Cisco, IBM, Google and Microsoft, top global players, all have Canadian operations, recognizing Canada’s potential and tapping into Canadian talent and market opportunities.

However, this is not enough and Digital Canada 150 won’t get us to where we could be. Canada does not rank well in international benchmarking. For example, the World Economic Forum’s recent Global Information Technology Report 2014 ranks Canada 17th in the world in its network readiness index, which is focussed on each country’s ability to participate in the next-generation Internet, the world of Big Data.

The index has four sub-indexes: The environment sub-index, which reviews the political and regulatory environment and the business and innovation environment; the readiness sub-index, which considers infrastructure and digital content, affordability and skills; the usage sub-index, which covers individual, business and government usage; and the impact sub-index, which looks at economic and social impacts. Canada ranks 10th on the environment sub-index, 13th on the readiness sub-index, 26th on the usage sub-index, and 17th on the impact sub-index.

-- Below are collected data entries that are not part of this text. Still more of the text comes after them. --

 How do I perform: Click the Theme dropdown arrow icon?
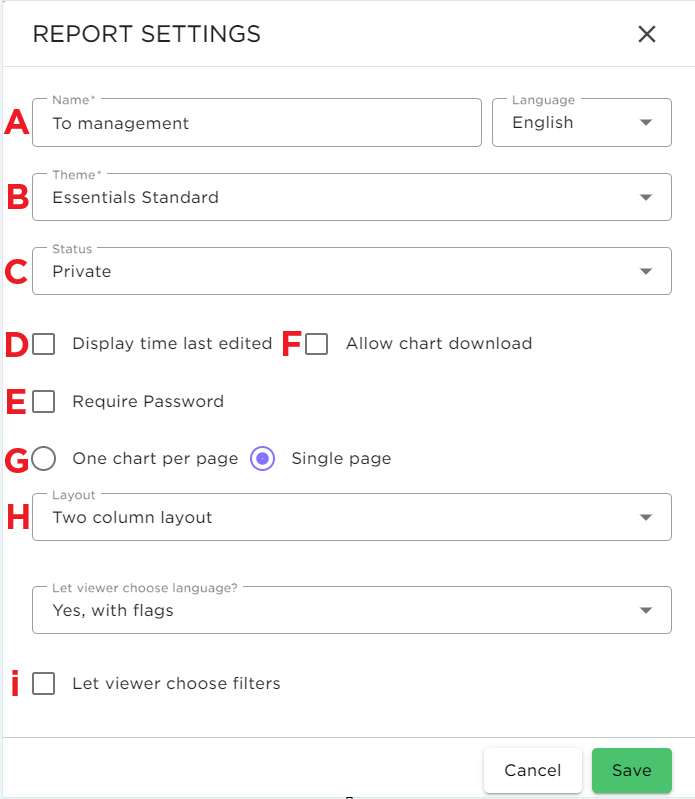coord(646,197)
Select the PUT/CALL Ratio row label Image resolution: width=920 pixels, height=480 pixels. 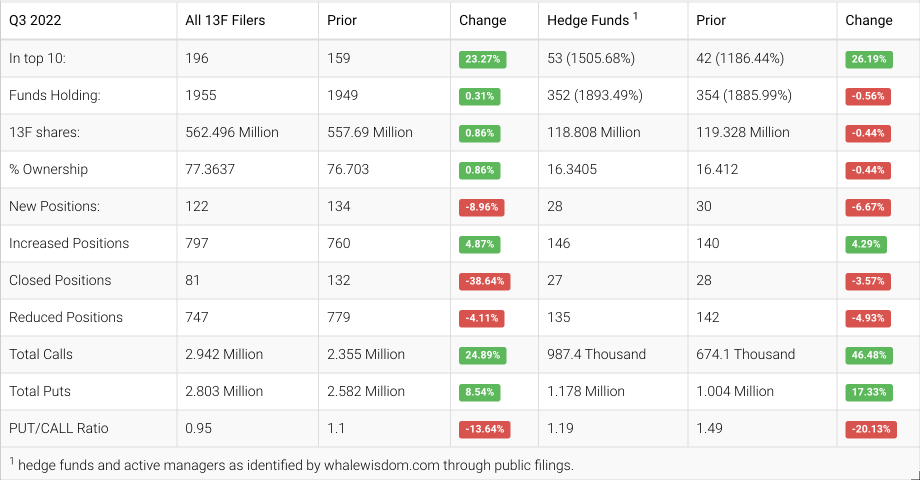58,428
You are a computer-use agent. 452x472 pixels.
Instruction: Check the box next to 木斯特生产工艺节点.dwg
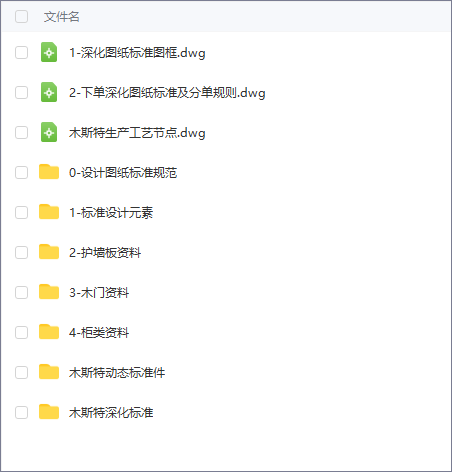point(22,133)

We are a long way from being a global leader in the digital economy.

In an earlier study this year — Greasing the Wheels of the Internet Economy — the Boston Consulting Group ranked Canada 10th in its e-Friction Index.

The index measured 55 indicators that inhibited Internet use and participation in the national and international Internet economy.

These were divided among four components: Infrastructure, which measured the access, bandwidth, speed, architecture and price of the Internet in each country; industry, which included the quality of infrastructure, ICT skills, venture capital, intellectual property law and company-level technology absorption; individual, which looked at the quality of education and ICT skills, use of the Internet for banking, cyber security and trust in privacy; and information, which included use of social networks, commitment to open data and freedom on the net.

Canada ranked 16th on infrastructure, 14th on industry and fifth on the individual and information components, indicating that Canadians as Internet users were well ahead of infrastructure and industry.

Canadians were first in the use of social media and first in personal banking on the Internet.

But Canada ranked 20th in fixed broadband pricing and 22nd in quality of communications networks, while industry ranked 24th in capacity for innovation and 34th in company-level technology absorption.

The coming Internet of Everything is a world in which billions of devices, such as sensors, are connected to billions of objects, from driverless cars, medical devices and refrigerators to aircraft engines, buildings, transit systems agriculture and the environment.

Cisco is projecting some 50 billion smart objects by 2020 generating vast amounts of data over the Internet.

This data is so vast that powerful computing systems will be needed to organize it into useful information that can guide decision-making in a way that has never been possible in the past.

Cisco estimates that the potential payoff in improved productivity and competitiveness could be worth $400 billion for the private sector in Canada and $95 billion for our public sector over the next decade.

There are many reasons to be optimistic about Canada’s digital future.

But this will only be realized if Canada adopts a much bolder and proactive digital strategy than is provided in a disappointing Digital Canada 150 report.